In a nutshell, we want what’s recorded in the system to match the real world. We know this is impossible (delays, mistakes, changes) but are getting as close as we can. The promise is that if what’s in the system matches the real world as closely as possible, costs go down, customer satisfaction goes up, & we are able to scale further faster.
Here’s how it works.
Scenarios
We’ll take addresses as our example. Addresses are useful for sending correspondence, calculating taxes, determining regulations, & targeting marketing. Addresses, though, change.
Simplest—we’ll just store the address in the database. When the address changes, we’ll change what’s in the database. Finito.
Not quite. The customer calls and says, “Why did you charge me California sales tax for this order? I don’t live in California. 🤬” We look in the database & there it is, a California address. “I just moved you numbskulls. The order was sent to me when I was in Colorado.”
We’re terribly sorry for the mistake. Here’s a voucher for an ice cream cone.
Not a good experience for the customer. Not a good experience for us.
Dated data—we choose to remember the history of all the addresses & tag them with their date. This is more complicated. Now the customer service screens have to display a list of addresses instead of just one. The database will be bigger because we don’t throw addresses away. The code will be more complicated because we can no longer say, “Here’s a customer. What’s their address?” we have to say, “Here’s a customer. What’s their address on this date?”
Yes, it’s more complicated, but in return we get to answer our irate customer’s question. “Our records show that you placed the order on June 15 & you moved on June 1.” Oh.

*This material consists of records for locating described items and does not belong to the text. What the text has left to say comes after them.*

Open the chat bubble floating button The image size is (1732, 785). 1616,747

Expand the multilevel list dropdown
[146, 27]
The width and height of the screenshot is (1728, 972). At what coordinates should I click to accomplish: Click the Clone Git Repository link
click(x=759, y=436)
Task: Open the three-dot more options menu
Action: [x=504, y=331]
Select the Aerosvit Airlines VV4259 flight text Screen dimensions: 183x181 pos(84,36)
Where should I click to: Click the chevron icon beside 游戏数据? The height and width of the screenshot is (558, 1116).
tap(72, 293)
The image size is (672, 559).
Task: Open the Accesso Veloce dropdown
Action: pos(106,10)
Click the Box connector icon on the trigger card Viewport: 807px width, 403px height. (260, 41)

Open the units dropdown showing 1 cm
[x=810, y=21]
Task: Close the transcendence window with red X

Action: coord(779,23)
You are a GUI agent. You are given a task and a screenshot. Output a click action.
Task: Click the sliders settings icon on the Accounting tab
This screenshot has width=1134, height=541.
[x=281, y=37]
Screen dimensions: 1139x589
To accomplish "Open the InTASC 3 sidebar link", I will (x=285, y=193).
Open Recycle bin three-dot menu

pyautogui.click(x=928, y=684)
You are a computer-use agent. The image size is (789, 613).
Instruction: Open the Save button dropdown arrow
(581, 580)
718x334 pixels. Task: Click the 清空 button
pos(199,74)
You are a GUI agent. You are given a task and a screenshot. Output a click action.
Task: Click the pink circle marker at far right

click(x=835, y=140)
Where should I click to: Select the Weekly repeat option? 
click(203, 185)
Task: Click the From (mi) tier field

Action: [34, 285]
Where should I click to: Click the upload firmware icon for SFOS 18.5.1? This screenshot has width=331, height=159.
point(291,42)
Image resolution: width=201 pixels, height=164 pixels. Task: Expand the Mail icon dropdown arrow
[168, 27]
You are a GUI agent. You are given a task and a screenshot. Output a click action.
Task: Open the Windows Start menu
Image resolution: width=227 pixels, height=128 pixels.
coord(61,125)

Okay, so date-tagged data is better for us at the cost of a bit more complexity.
However… What happens when a customer says, “Oh, by the way, I moved 2 months ago.”? What date do we use for the tag? Today? Then we won’t know that we need to recalculate 2 months’ worth of statements. Two months ago? Then we won’t be able to explain (to the customer, tax authorities, whoever) why we did what we did.
The fundamental, inescapable problem? What is in the system is a flawed reflection of what is going on in reality. We want what is in the system to be as close as possible to reality, but we also need to acknowledge that consistency between the system & reality will only ever be approached, not achieved. The system will record changes in reality eventually, but by then we may have made decisions that need to be undone.
Sound difficult? Only a little more than what we’ve done already.
Double-dated data—we tag each bit of business data with 2 dates:
The date on which the data changed out in the real world, the effective date.
The date on which the system found out about the change, the posting date.
This is the simple case where effective & posting dates match.
(These 2 dates are why we call such systems “bi-temporal”. We have 2 timelines. One is the timeline of when things actually happened, the other the timeline of when we found out about it. The purpose of the 2 dates is to make sure that our system is eventually consistent with reality.)
Another way to look at the example above is to show the timelines explicitly.
And Now…
Using effective & posting dates together we can record all the strange twists & turns of feeding data into a system.
“I forgot to tell you that I moved last year.”
“You got last year’s address change wrong.”
“I’m going to move next year.”
And this is the magic one, the nightmare scenario that just can’t be automatically handled otherwise.
“You got last year’s address change wrong. I actually moved 2 years ago.”
To accurately process this scenario we need to undo 2 years’ worth of processing, redo those years with the correct address, the continue from there. Without both dates we’re throwing the corrections into an account called “Manual Corrections” & praying those corrections won’t cause problems in the future (praying in vain, as it turns out).
Conclusion
The goal of our design is to provide eventual business consistency, for what’s recorded in the system to match what’s happening in the real world as well as possible at a reasonable cost. Since perfect consistency is impossible:
We save everything we learn.
We track when changes occurred in reality.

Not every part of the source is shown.